Girls playing hockey in Hesal village, Jharkhand. (Diwakar Prasad/ Hindustan Times)
Girls playing hockey in Hesal village, Jharkhand. (Diwakar Prasad/ Hindustan Times)
400pp,  ₹999; Juggernaut
400pp, ₹999; Juggernaut

Duflo is a professor of economics at the Massachusetts Institute of Technology and Collège de France. Olivier is an illustrator based in France. Their book is based on material that was presented earlier in Poor Economics: Rethinking Poverty and the Ways to End It (2011), which Duflo co-authored with husband and colleague Abhijit Banerjee. Together, they won the Nobel Prize for Economics (shared with Michael Kremer) in 2019. That book was written for adults, out of a desire “to knit together a coherent story of how poor people live their lives” because they felt that the poor are often reduced “to a set of clichés” in social theory, literature and policy. They are viewed as people “to be admired or pitied” but not “as a source of knowledge” or “as people to be consulted about what they think or want or do”.

In retrospect, it is not surprising that Duflo chose to write a children’s book on the same subject. Much before she met Banerjee, when she was six years old, she read about Kolkata in a comic book on Mother Teresa that presented the city as densely populated and filled with misery. However, when she actually visited as a university student in her twenties, she encountered a reality that was more nuanced than the portrayal in the book. She learnt that books could play an important role in how we visualise and think about places.

Armed with this knowledge, she has crafted a narrative that encourages readers to think critically about the information presented to them. Divided into 10 chapters, the book revolves around the lives of Nilou, Afia, Neso, Najy, Oola, Bibir, Thumpa, Seleni, Imeuni, Tsongai, Imai, and a number of other people who live in a village. The exact location of this village is not indicated. Duflo remarks that it “could be in India or Kenya or Vietnam or elsewhere”, pointing towards the fact that villages in these countries deal with similar issues.

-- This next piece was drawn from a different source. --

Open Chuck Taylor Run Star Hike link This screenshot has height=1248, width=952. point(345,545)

While Banerjee has not partnered with Duflo on writing Poor Economics for Kids, he has contributed a foreword that captures the essence of the book: “…too much of the discussion in the world about the poor is wrong-headed because it ignores just how hard it is to be poor and therefore blames them for the problems of their own lives”. He challenges the rude assumption that “the poor must be losers who don’t have it in them to help themselves” and urges readers to imagine what it must be like to live a life of poverty.

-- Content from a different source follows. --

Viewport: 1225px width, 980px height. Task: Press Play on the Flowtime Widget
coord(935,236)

Author Esther Duflo (Bryce Vickmark)
Author Esther Duflo (Bryce Vickmark)

In this book, we meet children who are bored because they do not get the help they need, teachers who are overwhelmed because the classroom has more students than they can manage, and parents who are unable to help because they never went to school and now, they cannot afford the fees of private tutors either. Everyone pins the blame on someone else until they find a solution whereby younger people in the villages are trained to work with children.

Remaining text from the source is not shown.